Sänger, Schauspieler, Chor und Orchester gestalten die einzelnen Fragmente der Inszenierung „An den Wassernzu Babel“. Eine Klammer um diese Szenen setzen die Auftritte von Hiob, dem von Gott zur Prüfung gestraften Gläubigen. Eigentlich werden nicht nur einzelne Szenen aus dem Alten Testament dargestellt – wie der Tanz um das goldene Kalb – sondern Tomasz Man geht mit seinen Texten bewusst weiter. Er zeigt die Menschen hinter den Geschehnissen, sozusagen in einer Weiterleitung oder Erweiterung, die über das hinausgeht, was in der Bibel geschrieben steht. Und häufig werden dann Zweifel an Gottes Willen oder seinem Handeln geäußert. Tomasz Man lässt die Akteure nach- und hinterfragen. So ist Noah nach der Landung der Arche ein seelisches Wrack, der mit den Gedanken an die Menschen, die er ertrinken lassen musste, nicht fertig wird. Kain beklagt sich bei Gott, nachdem er seinen Bruder Abel aus Eifersucht erschlug, warum Gott seine Opfer als weniger Wert empfand als die Opfer seines Bruders. Warum wurde der Bruder bevorzugt, wenn Kain sich doch genauso bemühte. Die fragmentarisch aneinander gereihten Szenen beginnen mit der Vertreibung aus dem Paradies und enden mit Moses Tod. Immer wieder werden sie unterbrochen und ergänzt durch Soli und Chöre verschiedener Komponisten.

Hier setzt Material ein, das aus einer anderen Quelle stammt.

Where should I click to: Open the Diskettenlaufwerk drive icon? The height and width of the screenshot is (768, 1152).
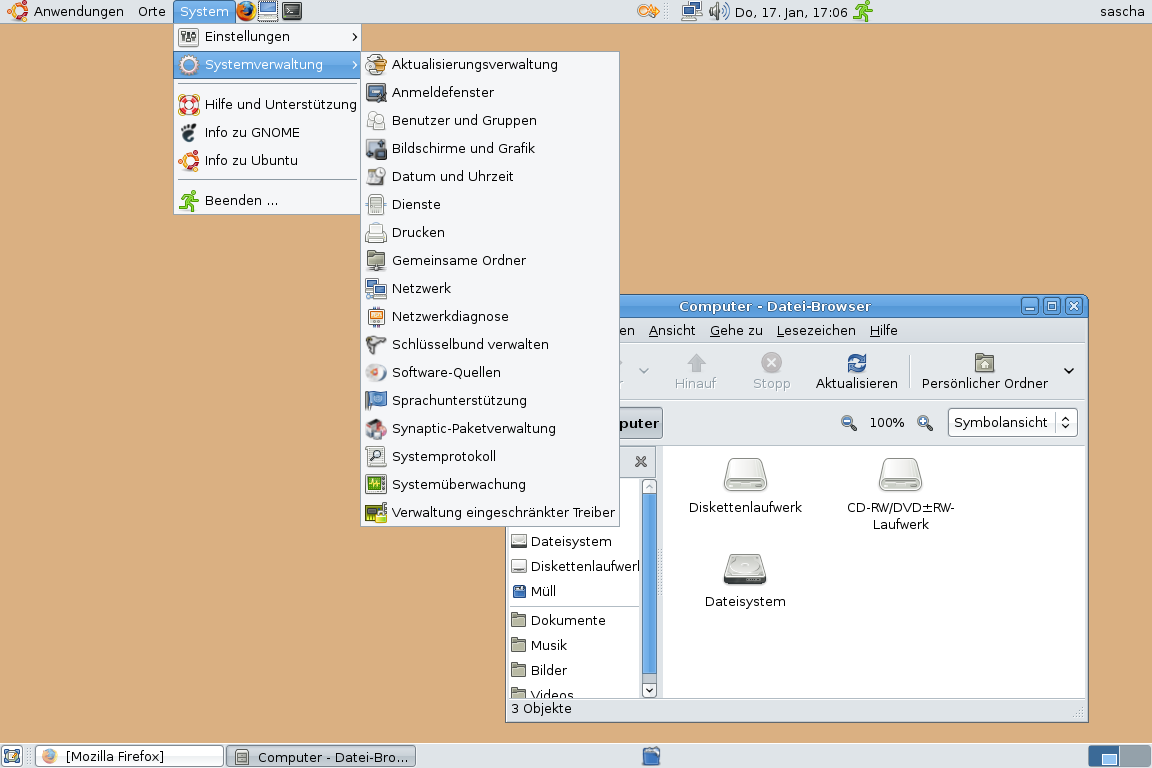[x=745, y=476]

Erhellend kommentierend begleitet ein „Forscher“ die Szenen im Hintergrund. Wussten Sie eigentlich schon, dass es in der Bibel keine Geschichte über die Tochterliebe gibt?
Ludger Engels bringt dieses schwierige Stück in beeindruckenden, innovativen Bildern auf die Bühne. Dabei zerfällt die Inszenierung in zwei Teile. Der erste Teil konzentriert sich auf den Auszug aus Ägypten und wird in altertümlich wirkendem Tableaux erzählt. Immer wieder hat man das Gefühl, alte, religiöse Malereien vor dem Auge zu sehen. Der zweite Teil – die Zeit nach dem Auszug, das Volk Israel ist nun frei und nicht mehr versklavt, es etabliert sich in der neuen Heimat – wirkt kühler und steriler, vor allem durch den Einsatz des Lichts. Er ist weniger chaotisch als der erste Teil, deutlich geordneter und moderner in Formen und Handlungsweisen. Sehr deutlich wird dies auch durch die Kostüme (Christin Vahl). Es ist ein schwerer Stoff, den Engels inszeniert; während die Szenen bzw. Personen des ersten Teiles selbst nichtbibelfesten Zuschauern bekannt sein dürften, sind die Geschichten des zweiten Teiles ziemlich unbekannt und es ist teils schwierig, dem Inhalt zu folgen. Dadurch wirkt die Inszenierung nach der Pause teilweise etwas langatmig. Auch die atmosphärische Stimmung des Beginns fasziniert stärker als die Kühle des nachfolgenden Teils. Doch es lohnt, die Inszenierung Ludger Engels zu besuchen, denn selten ist solch ein innovatives, anregendes, letztlich packendes Stück Theater auf der Bühne zu sehen.
Unterstützt wird Engels durch ein phantastisches, spielfreudiges Ensemble. An erster Stelle soll hier der sinfonische (!) Chor Aachen genannt werden. Ein Chor, der nicht nur sängerisch die Herzen höher schlagen lässt, sondern auch frisch und glaubwürdig agiert. Unter den Schauspielern und Sängern fällt es schwer, ein Mitglied hervorzuheben, denn alle liefern darstellerisch und sängerisch Bestleistungen ab. Dennoch: Astrid Pyttlik, der Mezzosopran, der schon in Madame Butterfly mehr als nur auf sich aufmerksam machte, muss ein Extralob gezollt werden. Da war wirklich kaum zu erkennen, ob sie zu dem Schauspieler- oder dem Sängerensemble gehörte; mit ihren Tanzeinlagen hätte man in ihr auch eine Leihgabe eines Ballettkorpses sehen können. Das Sinfonieorchester Aachen bewältigte souverän unter der Leitung von Volker Hiemeyer die musikalische Begleitung.